Preceded by Colon's much lauded The Good, The Bad, The Ugly [Fania-1975]--featuring Blades and the departing Hector Lavoe--Metiendo Mano! has been eclipsed over the years by both its predecessor and the monster album that followed. But not only is the record a worthy document of salsa's golden era, it establishes Blades' rep as a crooner who could also narrate meditations on the downtrodden and those on the margins of society, as well as such controversial topics as colonialism and racism, both convincingly and with grace. Latin dance music didn't really tackle socio-political subject matter before, but much like born again Christian salseros Richie Ray and Bobby Cruz, Blades and Colon made sure the message never got in the way of the groove.

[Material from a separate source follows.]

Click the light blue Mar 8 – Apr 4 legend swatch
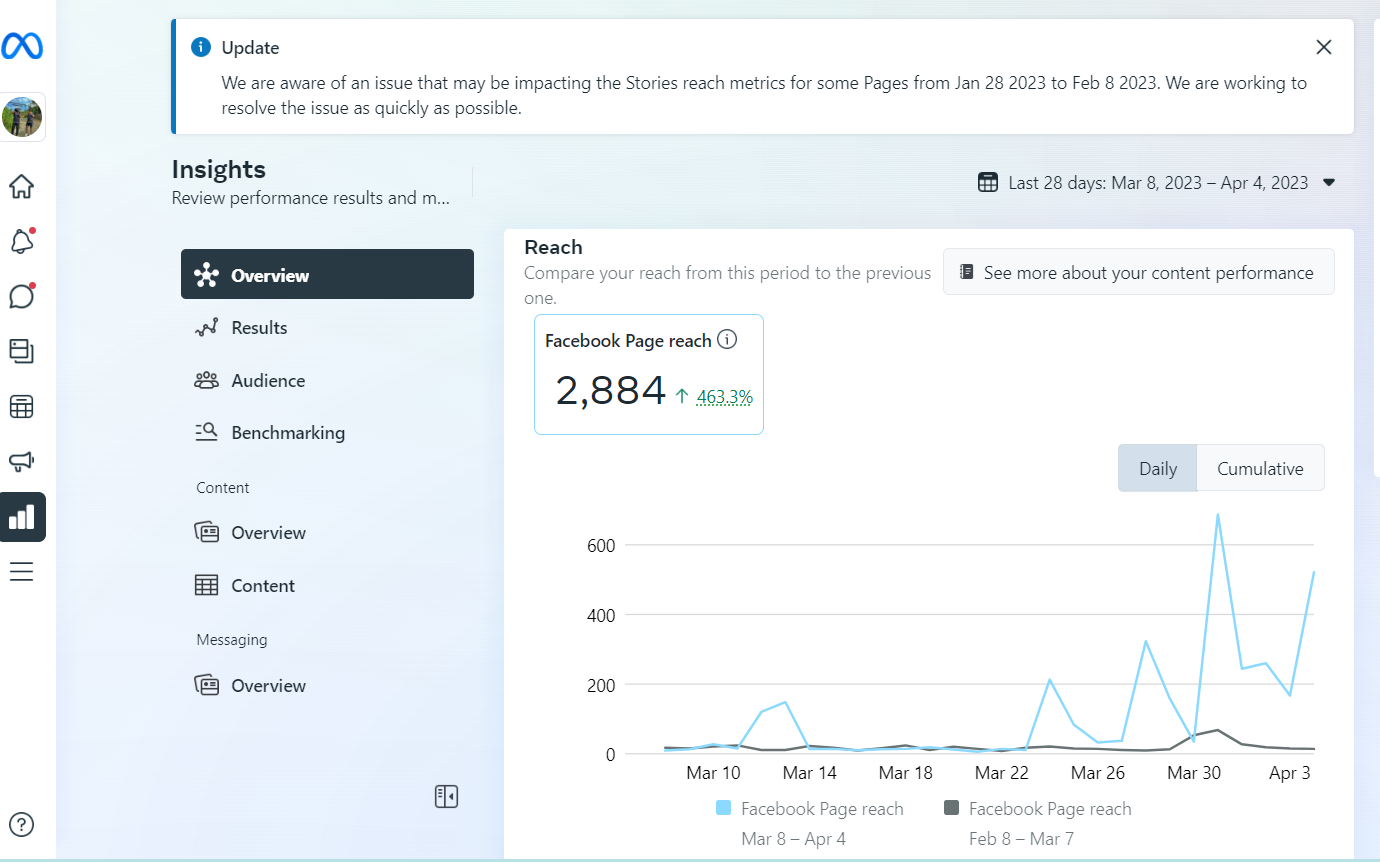This screenshot has width=1380, height=862. (724, 808)
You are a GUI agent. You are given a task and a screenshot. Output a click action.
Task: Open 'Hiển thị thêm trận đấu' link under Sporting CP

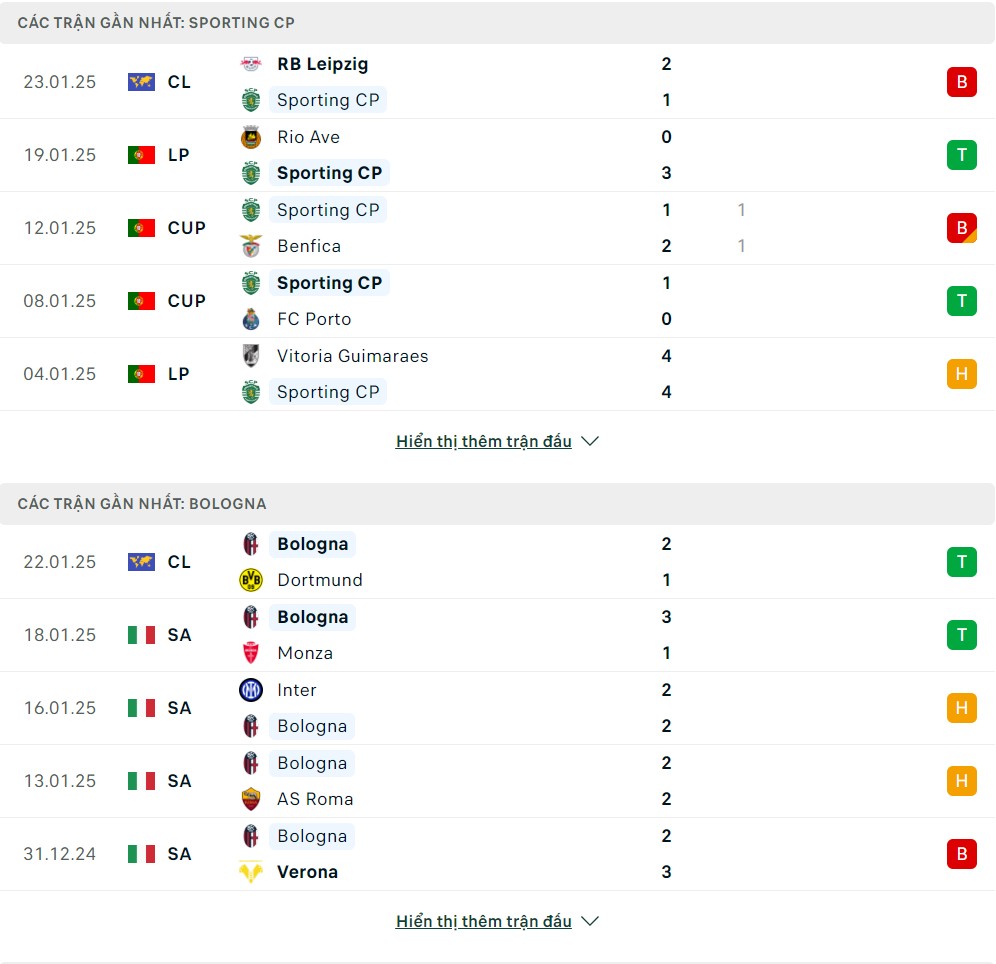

Metiendo Mano! is regarded by many as not only a solid precursor to bigger things to come, but a salsa classic; one that plays "lean and mean, and thus light on its feet, like a welterweight boxer." How apropos. Some of the highlights include "Segun el Color", "Plantacion Adentro", "La Mora", and our personal fave "Pablo Pueblo", which in the mid '90s became the unofficial theme song to Blades' unsuccessful bid for the presidency of his native Panama.
Metiendo Mano! had its fair share of covers--5 of the 9 tracks to be exact--but Siembra, with one lone exception, was penned entirely by Blades and remains his most impressive batch of tunes. Kicking off with "Plastico", a blunt attack on empty consumerism and racial/class-related prejudice, capped off with a rallying cry for Latin American unity, the album is undoubtedly a reflection of the harsh times in which it was created. However, Siembra is rarely heavy-handed in its approach, as evidenced by the inclusion of a tender love song such as "Dime", with its joyous and infectious swing, one of the album's definitive moments. (Much props to Colon for his killer arrangements throughout.) It also happens to be home to "Pedro Navaja", a re-imagining of "Mack the Knife" as a tragic Lower East Side slice of life; it is Siembra's best known track and one of the great anthems of modern Spanish-language music.
A landmark recording universally beloved in Latin America more than 30 years after its release, Siembra is both the best-selling salsa album of all time--hovering, purportedly, in the 25 million copies range--and considered to be "one of the indisputable masterpieces of 1970s New York salsa". There are those who believe it's the salsa masterpiece. We're not inclined to disagree.